Bigger Models, Bigger Context, Better Data
The next big item is that Tesla will increase the size of the FSD model by three times and the overall context length by the same amount. What that means, in simple terms, is that FSD will have a lot more information to draw upon—both at the moment (the context length) and from background knowledge and training (model size).
In layman’s terms, Tesla has made the FSD brain bigger and increased the amount of information it can remember. This means that FSD will have a lot more data to work with when making decisions, both from what's happening right now and from what it has learned in the past.
Beyond that, Tesla has also massively expanded the data scaling and training compute to match. Tesla is increasing the amount of training data by 4.2 times and increasing their training commute power by 5x.
Video of the inside of Cortex today, the giant new AI training supercluster being built at Tesla HQ in Austin to solve real-world AI pic.twitter.com/DwJVUWUrb5
Tesla’s FSD has famously only relied upon visual data—equivalent to what humans can access. LiDAR hasn’t been on Tesla’s books except for model validation, and radar, while used in the past, was mostly phased out.
Now, Tesla AI will integrate audio intake into FSD’s models, with a focus on better handling of emergency vehicles. FSD will soon be able to react to emergency vehicles, even before it sees them. This is big news and is in line with how Tesla has been approaching FSD—through a very human-like lens.
We’re excited to see how these updates pan out - but there was one more thing. Ashok Elluswamy, VP of AI at Tesla, confirmed on X that they’ll add the ability for FSD to honk the horn.
Other Improvements
The other improvements, while major, can be summarized pretty simply. Tesla is focusing on improving smoothness and safety in various ways. The v13 AI will be trained to predict and adapt for collision avoidance, navigation, and better following traffic controls. This will make it more predictable for users and other drivers and improve general safety.

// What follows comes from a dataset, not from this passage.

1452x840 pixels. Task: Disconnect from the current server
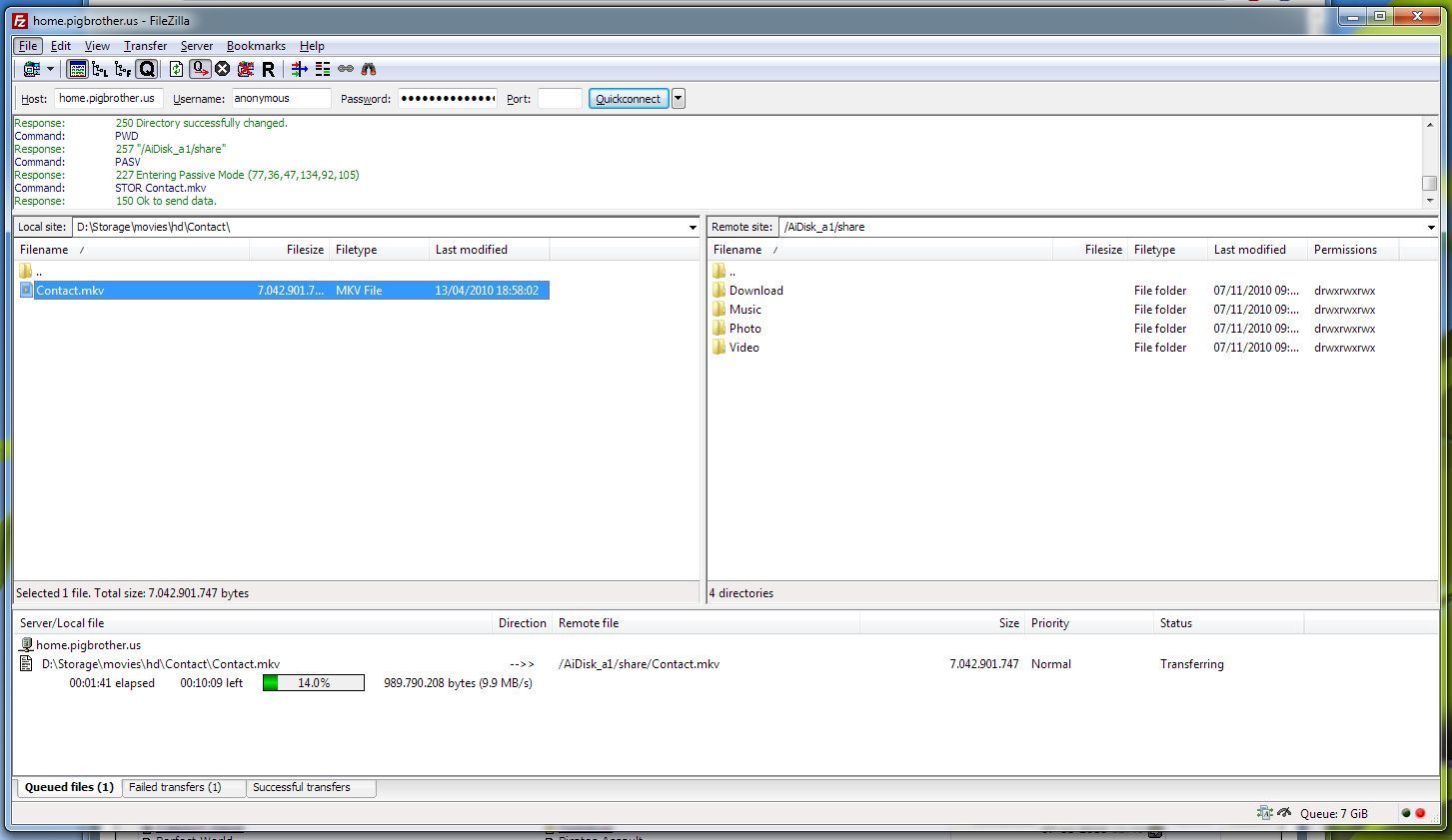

Beyond that, Tesla is also working on a better representation of the map and navigation inputs versus what FSD actually does. In complex situations, FSD may choose to take a different turn or exit, even if navigation is telling it to go the other way. This future update will likely close this gap and ensure that your route and FSD’s path planner match closely.
Of course, Tesla will also be working on adding Unpark, Reverse, and Park capabilities, as well as support for destination options, including parking in a spot, driveway, or garage or just pulling over at a specific point, like at an entrance.
Finally, they’re also working on adding improved camera self-cleaning and better handling of camera occlusion. Currently, FSD can and will clean the front cameras if they are obscured with debris, but only if they are fully blocked. Partial blockages do not trigger the wipers. Additionally, when the B-Pillar cameras are blinded by sunlight, FSD tends to have difficulties staying centered in the lane. This specific update is expected to address both of these issues.
FSD V13 Release Date
Tesla announced that FSD v13 will be released to employees this week, however, it’ll take various iterations before it’s released to the public. Tesla mentioned that they expect FSD v13 to be released to customers around v13.3, but surprisingly, they state that this will happen around the Thanksgiving timeframe — just a few weeks away.
Tesla is known for delays with its FSD releases, so we’re cautious about the late November timeline. However, the real takeaway is that FSD v13 is expected to offer a substantial leap in capability over the next few months—even if it’s exclusive to AI4.